━━━ MATERIAL FOR THE TASK ━━━

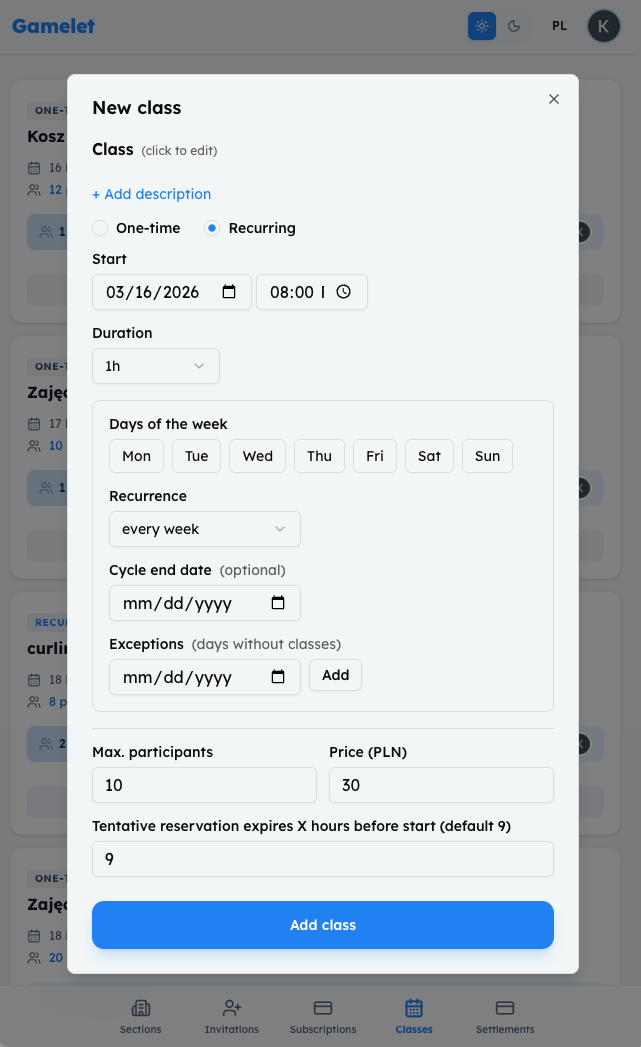The width and height of the screenshot is (641, 1047).
Task: Open Invitations from the bottom bar
Action: (231, 1014)
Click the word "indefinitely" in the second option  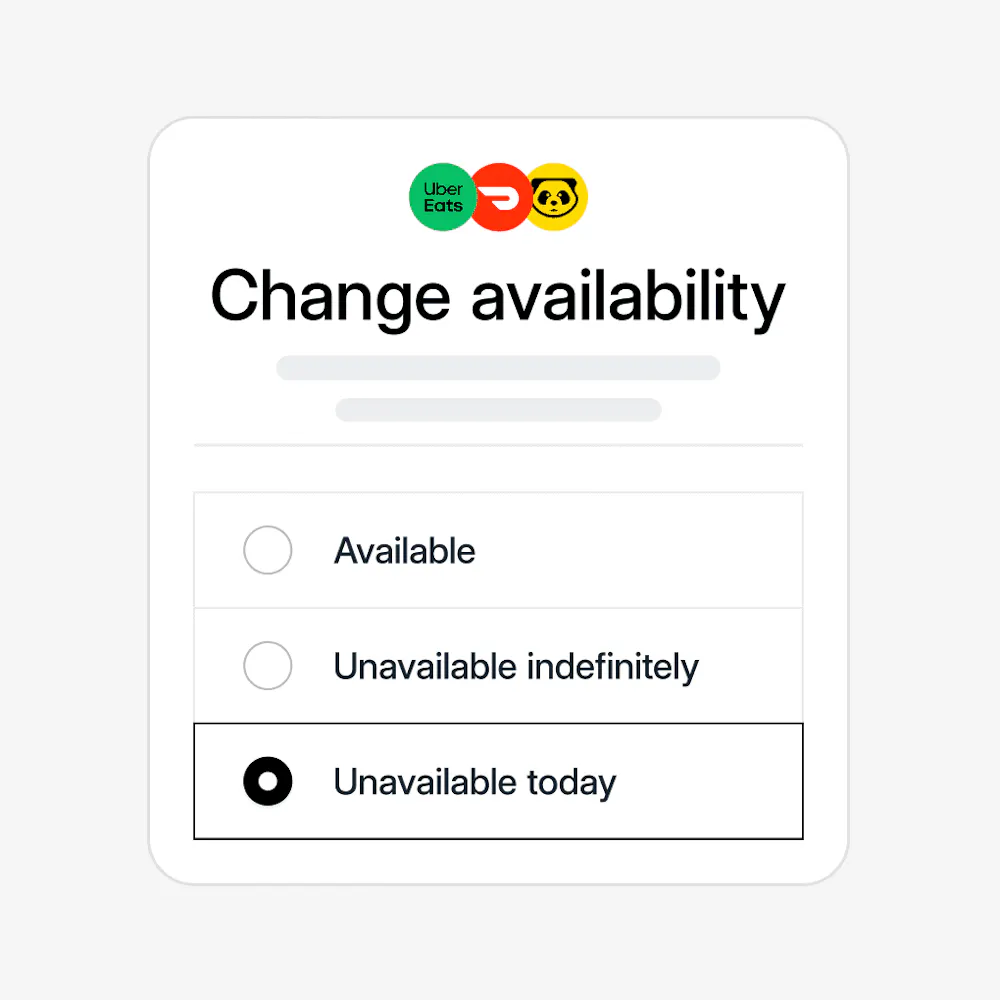click(608, 667)
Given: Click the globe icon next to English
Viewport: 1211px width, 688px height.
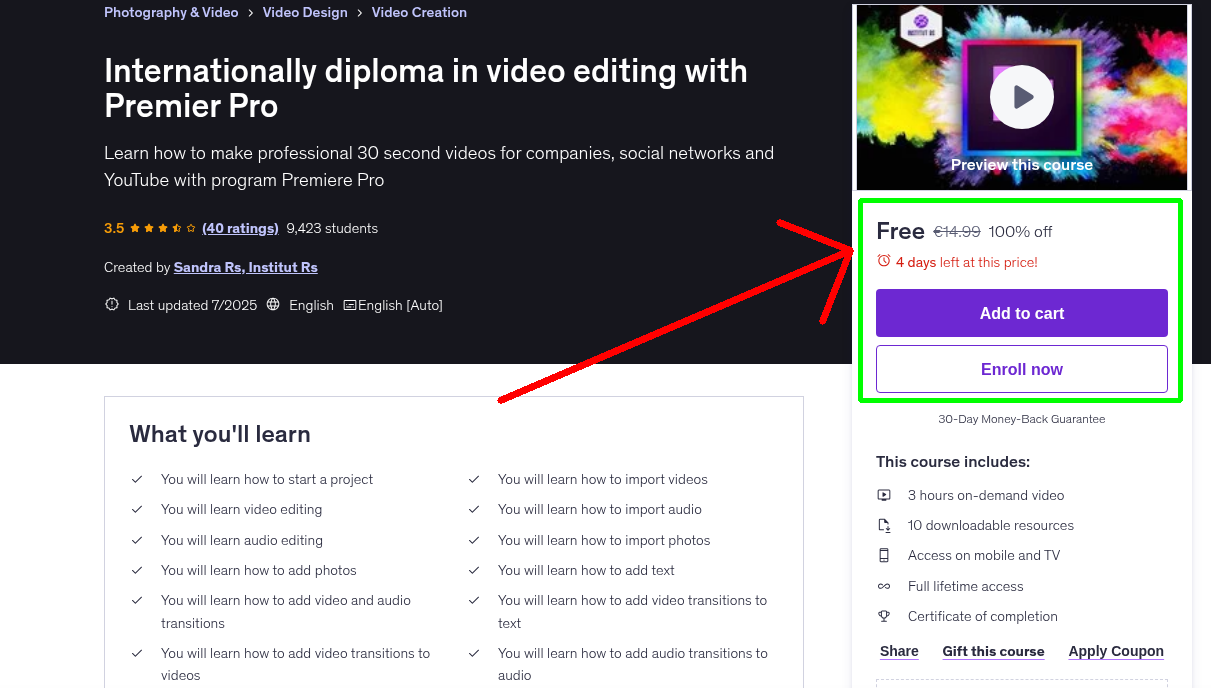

━━━

TASK BRIEF
Could you copy out, word for word, the entries from the line containing "Given: Click the globe icon next to English" through the end of the entries, including both ends and leaving out any pictures?

ANSWER FOR THIS EXERCISE
Given: Click the globe icon next to English
Viewport: 1211px width, 688px height.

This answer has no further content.